Following on from Alfred, we had another great session on “Back to the future”. Starting in the past we heard about how vertebrate steroid hormone receptors evolved from a common ancestor that existed 600-800 million years ago.
Estrogen receptors, often labelled as “sex steroids” actually have a number of other physiological implications impacting; breast epithelial cells physiology, endometrial cells proliferation, ovarian physiology, colorectal and prostate physiology, bone osteoclasts and oesteoblasts function, glucose and lipid metabolism, cardiovascular protection, neuroprotection and immunity.

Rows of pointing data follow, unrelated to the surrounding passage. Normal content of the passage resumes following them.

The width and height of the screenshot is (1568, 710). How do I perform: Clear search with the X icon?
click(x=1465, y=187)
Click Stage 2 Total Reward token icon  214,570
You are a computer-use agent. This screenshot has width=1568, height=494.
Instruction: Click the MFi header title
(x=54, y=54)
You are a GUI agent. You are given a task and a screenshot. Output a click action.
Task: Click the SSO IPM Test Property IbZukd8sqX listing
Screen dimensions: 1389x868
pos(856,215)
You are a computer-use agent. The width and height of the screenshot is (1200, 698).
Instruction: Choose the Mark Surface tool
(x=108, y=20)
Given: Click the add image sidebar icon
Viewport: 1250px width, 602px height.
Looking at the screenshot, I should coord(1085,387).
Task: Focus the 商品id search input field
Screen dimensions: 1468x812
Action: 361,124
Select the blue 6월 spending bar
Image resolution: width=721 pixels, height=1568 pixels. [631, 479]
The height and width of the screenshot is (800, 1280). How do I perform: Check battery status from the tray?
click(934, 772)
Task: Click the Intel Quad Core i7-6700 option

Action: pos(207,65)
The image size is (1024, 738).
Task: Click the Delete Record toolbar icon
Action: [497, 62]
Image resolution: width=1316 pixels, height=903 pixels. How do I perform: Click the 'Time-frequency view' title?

It is thought that natural estrogens may have the ability to meet many unmet medical needs including delaying memory loss, protecting from myocardial infraction, stimulating maturation of the follicles of the uterus to reduce ovarian and endometrial cancer risk and improving glucose tolerance to reduce the risk of diabetes. So why aren't we targeting these conditions with natural estrogen? Any clinical use of a new drug must be based on extensive pre-clinical knowledge of its targets, mode of action and evaluation of balance of risks/benefits in healthy individuals and diseased women. In order to progress with natural estrogen we must master its mode of action.
In 1929 Butenandt and Doisy discovered the first estrogen, one year later Estriol was produced and in 1926 Estradiol was marketed followed by Ethinylestradiol in 1943. But there have been no significant improvements since over the last 90 years. We haven’t identified the proper mode of action in vitro because of the complications resulting from the presence of different types of estrogen receptors (ERs) , and estrogen (ER) binding to estrogen response elements (ERE). There’s also differential binding to different classes of ERs. The situation is further confused by the fact that estrogen receptors are not just present in the nucleus but there is also a receptor present at the cell surface. It has been found that E4 blocks this membrane receptor and impedes the binding of E2 and E4. This is important as the nuclear receptor is more active in the uterus whilst the membrane receptor is most active in the endometrium.
Natural hormones have been selected through millions of years of evolution but we are still unable to predict the long term outcomes due to the multiple potential pathways and interactions and it’s not just estrogens that are causing issues, we heard in the last session that types of estrogen is linked to potential VTE risk, but type of progesterone also has an impact. For example with the risk of invasive breast cancer, as we heard yesterday dydrogesterone doesn’t significantly increase risk if used for 10 years but use of testosterone does. A recent study (JE Marson et al. JAMA. 2017; 318 (10): 927-938) showed MHT with natural CE used for 5-7 years is not associated with long term or all-cause mortality.
Despite the extensive research done in the 90 years since the first estrogens were discovered, we are still unable to reliably anticipate the pharmacological properties, clinical features and benefit/risk ratio...more work needs to be done!